第35話 「お子ちゃま」ではなくなった日。

文字数 570文字

 四十路も半ば、もはや人生折り返し。

 そんなお年頃になると、ふと今までのことをいろいろと思い返してみることもあるわけで…… 

 私が幼稚園年長組の頃から、毎年夏になると、父の車に乗って家族総出で、近くの海水浴場に出かけていました。私は無邪気で、外で遊ぶことしかしない暴れん坊(汚れるような外遊びが大好き)な「お子ちゃま」だったので、海でももちろん大はしゃぎ。唇が青紫色になるまで海中に入って遊んだものです。懐かしいですね。
 帰り際、砂浜から駐車場まで歩き、父の車に乗り込みます。

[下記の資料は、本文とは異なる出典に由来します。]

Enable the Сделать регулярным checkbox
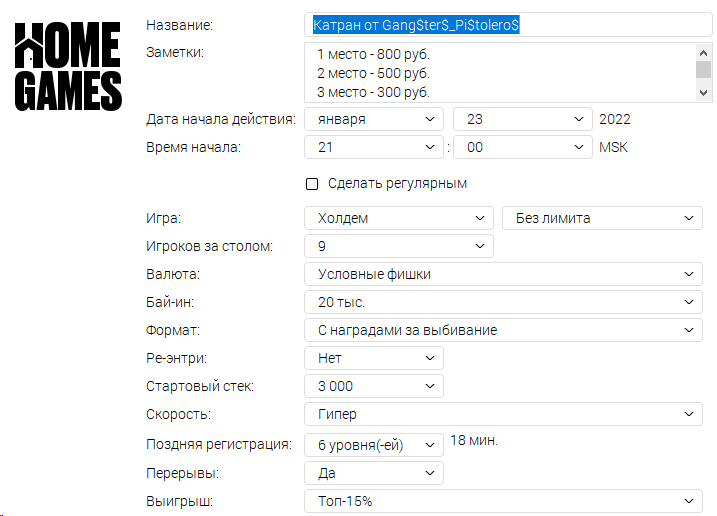This screenshot has height=516, width=717. pyautogui.click(x=312, y=184)
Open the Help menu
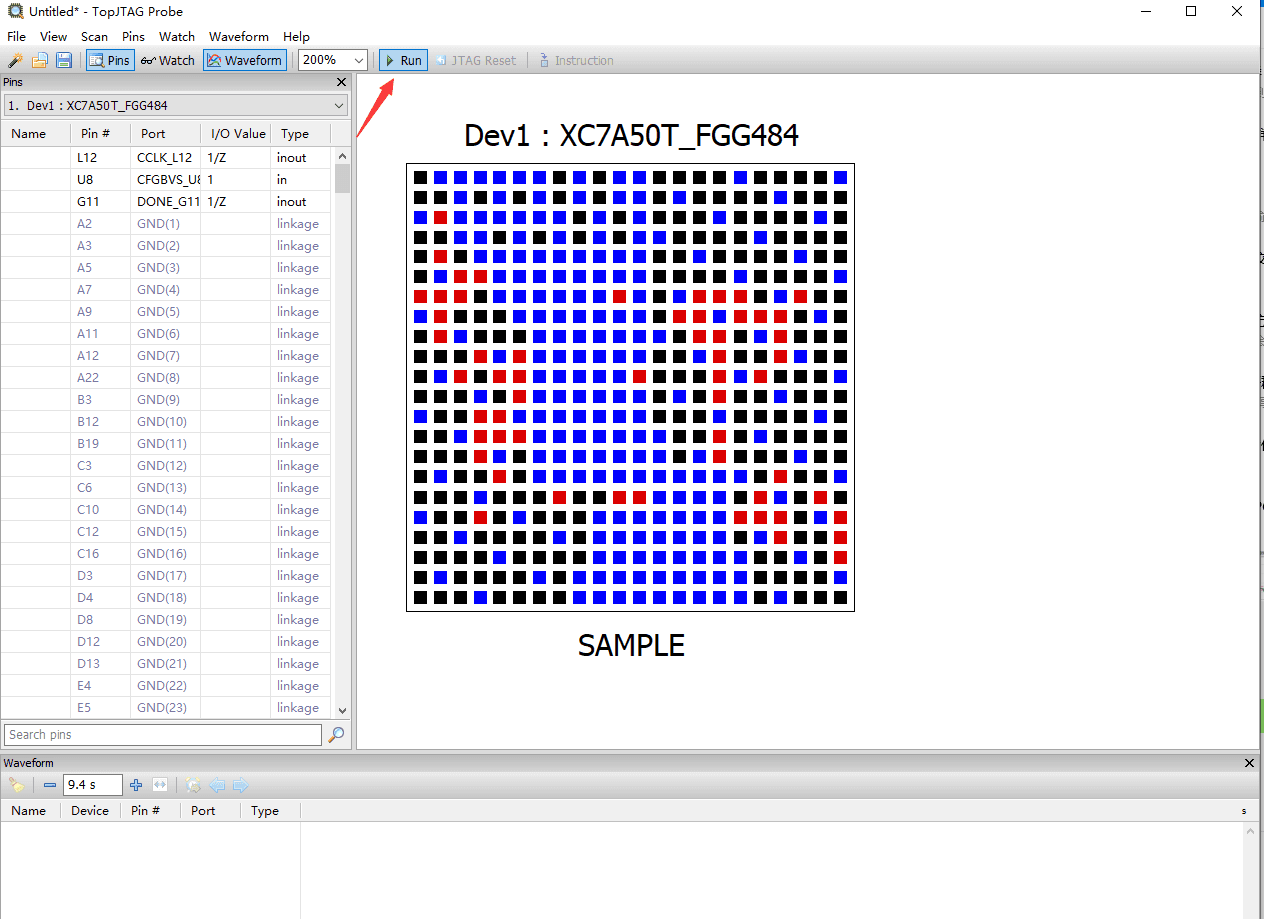This screenshot has height=919, width=1264. [296, 37]
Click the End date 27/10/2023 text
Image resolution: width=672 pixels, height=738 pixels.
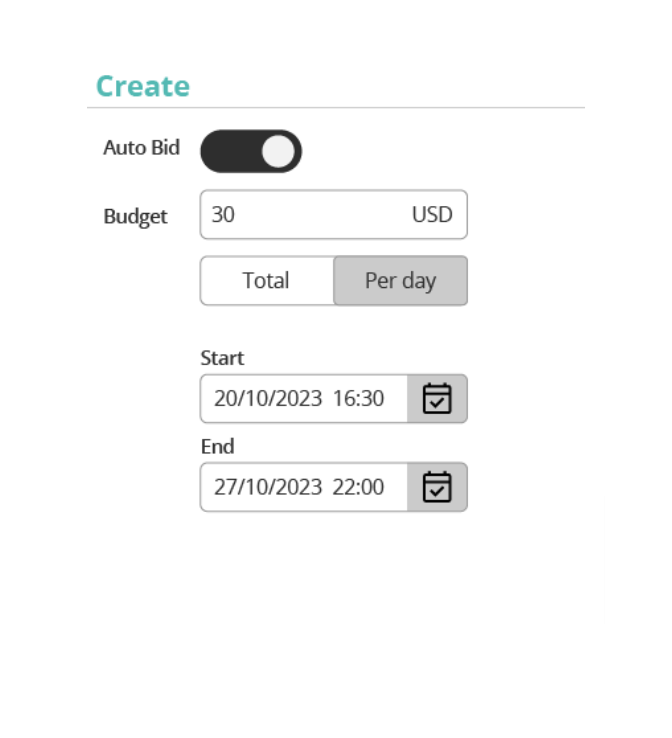pos(268,487)
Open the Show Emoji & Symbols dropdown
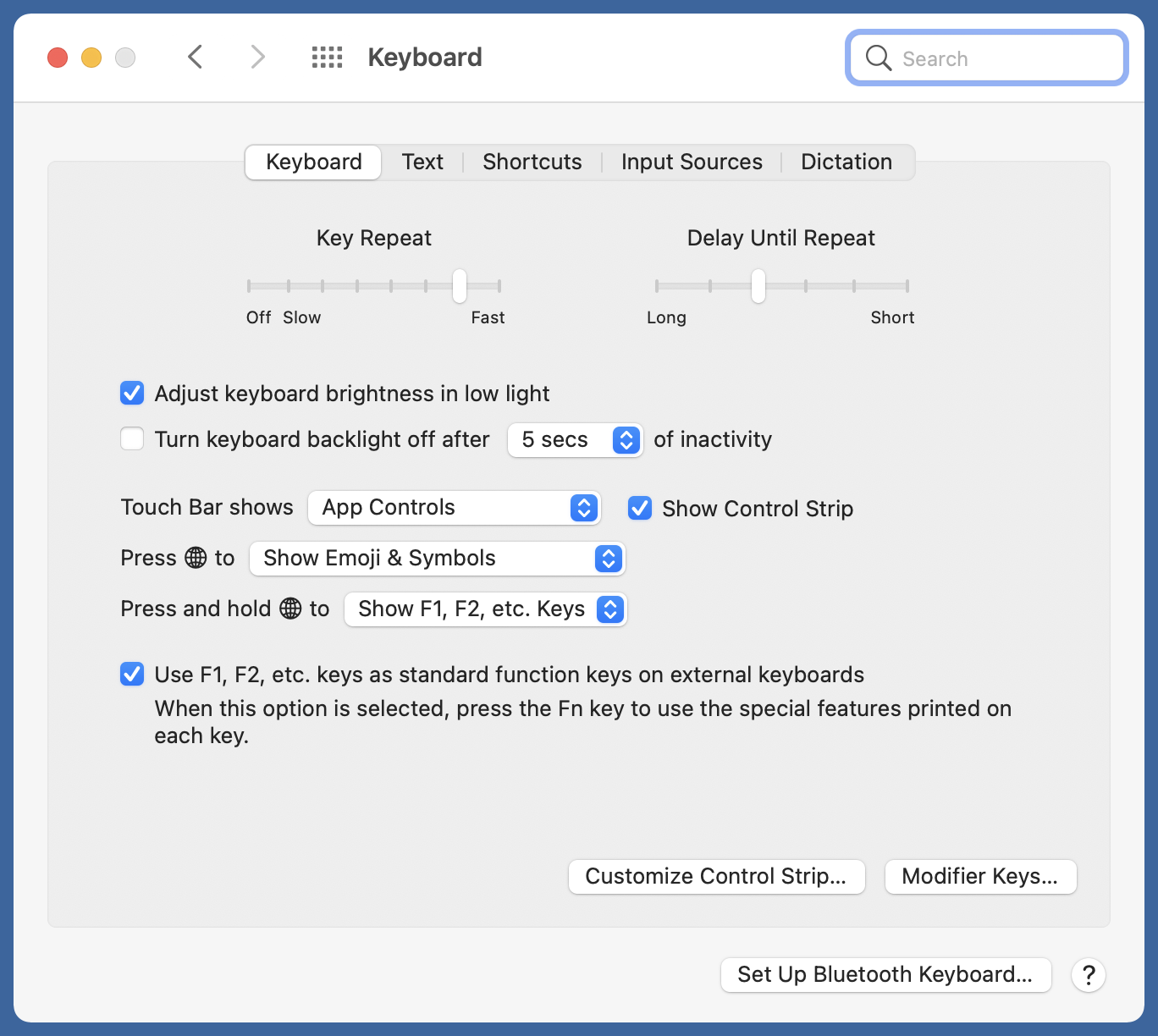 (437, 559)
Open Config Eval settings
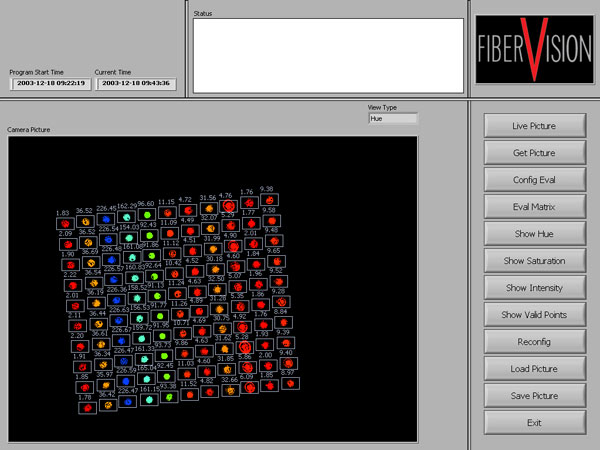 [x=533, y=180]
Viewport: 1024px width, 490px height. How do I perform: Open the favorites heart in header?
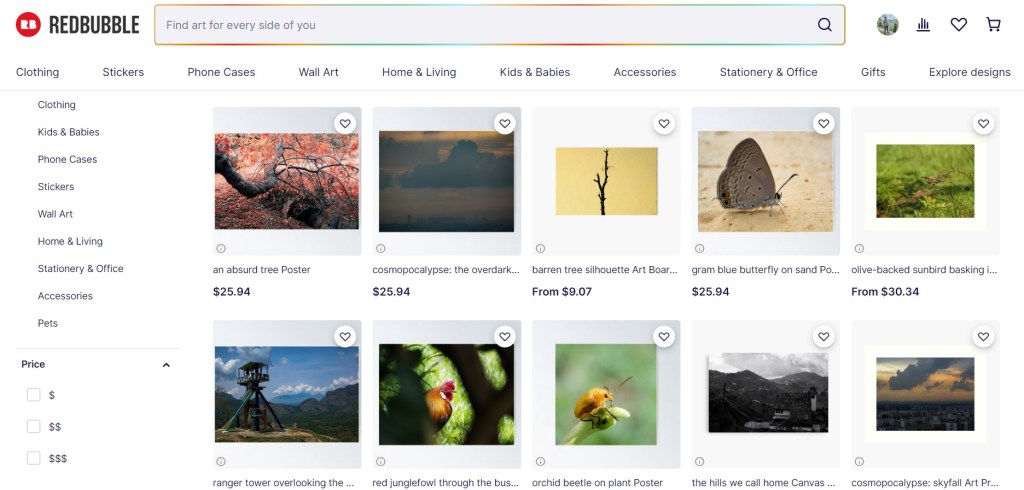tap(958, 25)
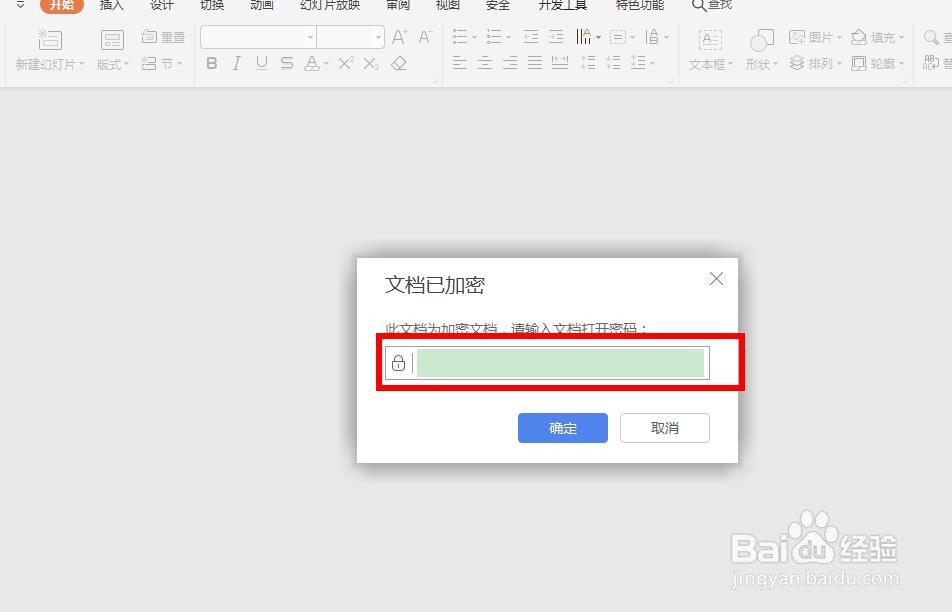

足は砂まみれ。両親ともにおおらかな人なので、砂を落としてから車に乗れなんて、口うるさく言いませんでした。なので私も、足の砂なんてまったく気にせず車に乗り込んでいました。
 
 覚えています。小学5年生の夏でした。

 例のごとく海水浴場に出かけた帰り際。父の車に乗り込むときでした。足についてる砂を見て、
「うっとうしいなぁ」
と軽く舌打ちをしてしまった、そう、あの瞬間。

 何とも言えない、あの違和感。

 今までそんなこと一度だって思わなかったくせに!
 どうした、私?

 ハッとしました。衝撃が、私の心を襲いました。

 じわじわと、自分が何か「変わってしまった」ということを強烈に感じました。あの衝撃はなかなか忘れられるものではないですね。

 はるか30数年前の、晩夏の思い出でした。